PR Studies: Novel thinking got me to thinking about what I'm reading. I actually made a conscious decision to cut back on my "spare time" reading (not counting Dr. Suess, Goodnight Moon, or anything with Elmo) since the birth of my daughter, just because I don't have much spare time anymore. But I joined with a few friends in a mystery book reading group as a way of ensuring I have a little fun.

This month we're trying something different. We selected a book, Michael Innes' Appleby Intervenes, which includes three stories, and everyone's reading whichever looks most interesting. I chose "One-Man Show," which turned out to have several twists and turns and a pretty convoluted solution. The thing I liked best about it was its '50s flavor-- I know it wasn't, but life seems so innocent then.

I read far more for work. I'm currently into Inger Stole's Advertising on Trial: Consumer Activism and Corporate Public Relations in the 1930s. I know Inger from graduate school at Wisconsin, and we had the same adviser, Jim Baughman. I've only read a couple of chapters but so far am impressed.

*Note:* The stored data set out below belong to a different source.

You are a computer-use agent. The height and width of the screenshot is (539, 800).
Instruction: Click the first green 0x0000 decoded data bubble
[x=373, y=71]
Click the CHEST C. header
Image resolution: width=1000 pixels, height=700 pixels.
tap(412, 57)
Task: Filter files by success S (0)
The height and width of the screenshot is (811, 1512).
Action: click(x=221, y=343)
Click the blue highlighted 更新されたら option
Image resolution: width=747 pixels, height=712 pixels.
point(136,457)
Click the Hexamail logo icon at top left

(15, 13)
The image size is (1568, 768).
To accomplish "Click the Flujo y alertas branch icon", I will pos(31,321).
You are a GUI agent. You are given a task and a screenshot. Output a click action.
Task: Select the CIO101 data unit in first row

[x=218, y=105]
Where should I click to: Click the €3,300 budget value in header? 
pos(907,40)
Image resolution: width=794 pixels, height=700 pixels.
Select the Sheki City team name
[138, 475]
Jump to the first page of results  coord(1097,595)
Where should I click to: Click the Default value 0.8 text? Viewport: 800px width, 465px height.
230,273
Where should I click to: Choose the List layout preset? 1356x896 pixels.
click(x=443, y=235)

In addition, I'm putting together a talk for a panel discussion sponsored by Business Wire (more on that later) about the history of the press release. It took a while, but I finally tracked down an article that quotes Ivy Lee's "Declaration of Principles" in full, plus a couple of other magazine articles about "press agents" in 1906. Now that's entertaining!

Monday, September 25, 2006

It IS a small blogosphere after all

So there I was, skimming through the headlines on my aggregator over the weekend, when I come across a Media Orchard post quoting a former student of mine, now teaching at another Georgia college.

Matt Duffy's blog was one of the first that I read, so I guess you could say he helped to introduce me to the blogosphere. I haven't heard from him in a while and didn't even know he's getting paid to teach (as opposed to teaching me about blogging for free). One of the real joys of my job is having successful students. It's good to know Matt's doing well.

I've read about how small the blogosphere can be, but this is the first time I've seen it in action.

Friday, September 15, 2006

PR research $$$, anyone?

The PRSA Foundation's RFP for 2006 grants and fellowships arrived in my mailbox today. They're still using my maiden name (it's been 4.5 years now), but then again I'm not a member anymore so I guess I can't complain.

The competition is open to academics, full-time students and professionals/researchers and suggests a broad range of research areas. Deadline Oct. 2nd.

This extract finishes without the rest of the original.